Leadership and management are two distinct but complementary skill sets that all companies need. Leaders make sure the organization is doing the right things, while managers make sure they do those things right. Leadership is about coping with change while management is about coping with complex issues. Both are qualities that can be learned and both require constant focus on improvement, especially when the organization is facing potential adaptive challenges.

As markets evolve and new technologies emerge, companies require leadership that can foresee the need to adapt and continually audit existing processes and organizational structures. The companies that get this right continue to grow in value. Those that don't become stagnant and sometimes fail. It depends on the maturity of the leadership in the organization and their ability to bring team members at all levels together in efforts to evolve.

Here are six key steps for leading an organization that faces adaptive challenges.

Give direction.

One of the most important responsibilities a leader has is providing direction for the team. This seems obvious but it's not as easy as it sounds. Sometimes leaders think they are providing clear direction for the team, but this can sometimes be more of an assumption than reality. I know because I've failed at this in the past. Communication and repetition are critical to ensure that all team members know the plan and what their specific roles are for contributing to mission success.

Provide protection.

A great general once said, "You can't manage people into combat. They must be led." It's hard to imagine anyone feeling safe in combat, but when the team has a shared sense of purpose and feels supported by the leadership, it creates an overwhelming sense of safety. Organizational changes within a company can be scary for the team, especially if they are unclear why the changes are being made. All good companies have to adapt as they grow. It's a great problem to have, but it is the responsibility of the leadership at all levels to help the team understand that the change is a positive necessity. Protecting the team from external threats and maintaining a confident attitude will help the team stay focused on their responsibilities instead of updating their resumes.

Clarify roles.

Adaptive change requires auditing of existing systems, roles, and responsibilities. This process can often result in essentially rebuilding the entire company by redefining job descriptions, consolidating, eliminating overlap, and creating greater efficiencies. All of these activities will mean running a better more profitable business. I recommend reading Marshall Goldsmith's book What Got You Here Won't Get You There.

Manage conflict.

Positive conflict is not only healthy; it's also imperative. Passive aggressive behavior or simply avoiding conflict results only in toxicity and things not getting done. Address conflicts as they arrive. Challenge existing processes. And maintain order as the company evolves so the team knows that a little bit of chaos is sometimes inevitable.

Shape the norms.

As a company experiences change, there will be many things that it should stop doing, and many things it should keep doing. Leaders need to ensure that certain norms are maintained to keep the company moving in the direction dictated by the overall vision. These norms can be anything from certain ways the company does business to culture-protecting activities that support the value system.
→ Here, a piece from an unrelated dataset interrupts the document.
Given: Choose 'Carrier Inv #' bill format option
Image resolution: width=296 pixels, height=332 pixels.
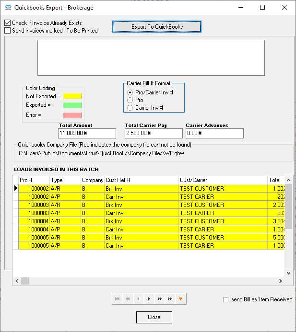Looking at the screenshot, I should pyautogui.click(x=130, y=108).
Communicate, communicate, communicate.

This is the most critical element for leading through adaptive change. The Navy SEAL teams are required to do three things perfectly: Move, shoot, and communicate, with communication being of the utmost importance. While taking your team through necessary changes, have a plan on what to communicate, and how and when to do so.

Great leaders that guide a company through necessary changes don't do it all by themselves. They bring all team members together and leverage their talent pool in a collaborative manner. This creates buy-in at all levels, which is critical. They identify stakeholders and place the responsibility on them for rolling out new processes. Change doesn't have to be stressful. Face it head on and keep the company moving forward.